Algunos de los más altos directivos imputados manifestaron ante el juez que desconocían por completo que su empresa reclamara los servicios del alemán y que, en todo caso, en sus talleres estaba tajantemente prohibido tocar el registro kilométrico de los vehículos. A otros les extrañan las evidencias recogidas por la Guardia Civil en los atestados, como reducciones en coches que ya tenían pocos kilómetros, pues esto no suponía ningún beneficio en la venta y entonces hablan de posibles errores en la documentación intervenida.

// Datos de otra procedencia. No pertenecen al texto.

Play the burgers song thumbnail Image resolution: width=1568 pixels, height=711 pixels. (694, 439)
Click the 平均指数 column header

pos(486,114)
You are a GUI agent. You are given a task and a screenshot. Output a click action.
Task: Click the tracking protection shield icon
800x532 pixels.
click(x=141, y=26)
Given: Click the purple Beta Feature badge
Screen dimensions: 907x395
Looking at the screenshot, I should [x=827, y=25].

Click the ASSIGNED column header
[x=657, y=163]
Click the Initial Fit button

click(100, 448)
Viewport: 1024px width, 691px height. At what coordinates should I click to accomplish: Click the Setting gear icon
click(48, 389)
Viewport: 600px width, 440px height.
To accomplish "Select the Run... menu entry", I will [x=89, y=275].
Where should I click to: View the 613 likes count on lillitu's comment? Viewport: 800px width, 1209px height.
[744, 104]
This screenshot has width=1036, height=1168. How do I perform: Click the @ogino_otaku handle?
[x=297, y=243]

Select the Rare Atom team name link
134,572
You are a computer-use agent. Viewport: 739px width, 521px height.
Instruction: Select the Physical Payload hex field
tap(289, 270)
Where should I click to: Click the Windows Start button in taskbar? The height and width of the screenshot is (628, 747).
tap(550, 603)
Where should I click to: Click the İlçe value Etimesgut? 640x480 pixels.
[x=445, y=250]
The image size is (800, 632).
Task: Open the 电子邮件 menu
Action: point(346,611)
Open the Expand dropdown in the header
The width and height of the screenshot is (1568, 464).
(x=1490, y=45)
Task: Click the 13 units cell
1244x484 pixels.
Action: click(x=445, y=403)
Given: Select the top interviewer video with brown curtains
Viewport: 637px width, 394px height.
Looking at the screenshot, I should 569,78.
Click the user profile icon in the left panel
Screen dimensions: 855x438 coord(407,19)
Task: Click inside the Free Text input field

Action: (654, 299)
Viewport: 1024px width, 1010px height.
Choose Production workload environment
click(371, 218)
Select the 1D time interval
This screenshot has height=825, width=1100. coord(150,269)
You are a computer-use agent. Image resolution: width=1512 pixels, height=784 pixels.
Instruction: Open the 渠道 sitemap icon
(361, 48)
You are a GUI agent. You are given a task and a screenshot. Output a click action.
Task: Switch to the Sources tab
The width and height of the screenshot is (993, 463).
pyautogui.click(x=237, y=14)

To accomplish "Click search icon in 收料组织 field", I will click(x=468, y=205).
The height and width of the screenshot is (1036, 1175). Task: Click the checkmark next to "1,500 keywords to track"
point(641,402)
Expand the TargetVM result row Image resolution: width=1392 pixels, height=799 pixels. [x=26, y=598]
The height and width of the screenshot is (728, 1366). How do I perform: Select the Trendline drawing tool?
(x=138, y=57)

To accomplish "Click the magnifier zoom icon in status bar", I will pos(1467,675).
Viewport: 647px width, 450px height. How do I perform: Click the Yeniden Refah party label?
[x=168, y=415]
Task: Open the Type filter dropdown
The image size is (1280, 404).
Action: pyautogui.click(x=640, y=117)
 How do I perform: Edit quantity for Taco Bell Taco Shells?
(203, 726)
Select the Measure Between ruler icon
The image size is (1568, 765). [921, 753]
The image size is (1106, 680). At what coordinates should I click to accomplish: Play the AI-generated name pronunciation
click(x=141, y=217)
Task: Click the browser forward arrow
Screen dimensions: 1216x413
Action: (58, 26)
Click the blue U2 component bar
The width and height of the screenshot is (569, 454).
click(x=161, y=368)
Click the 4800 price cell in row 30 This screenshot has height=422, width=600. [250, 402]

A veces, la única respuesta ante la contundencia de las pruebas obtenidas es la negativa rotunda sin argumentos o la falta de memoria porque unos pocos coches sospechosos no son significativos entre cientos que puede mover un concesionario en un año. También, que si a un coche se le cambia el motor averiado por otro con menos recorrido, se ajusta el registro del cuadro para que figuren los kilómetros de la nueva máquina. En otros casos, se admite el reseteo del cuentakilómetros de algunos coches nuevos que han sido movidos de un concesionario a otras empresas colaboradoras que tenían posible comprador, y que retornaban tras frustrarse la operación. En ocasiones son los cargos intermedios también citados como imputados (jefes de taller y jefes de ventas) los que dan explicaciones, como que es un determinado cliente el que pide que se le rebaje el número de kilómetros o que los vehículos manipulados -respuesta también frecuente- no se destinaban a la venta sino a préstamos «de cortesía» o al uso por parte de personal de la empresa.
Cuando se trata de coches de alquiler, se reconoce en ocasiones que la rebaja de kilómetros se hace por cuestión de estética, pero matizan que en ningún caso en vehículos destinados a la venta. Otro imputado, administrador de un taller, alude al interés de los clientes de coches de alquiler por no superar los kilómetros contratados.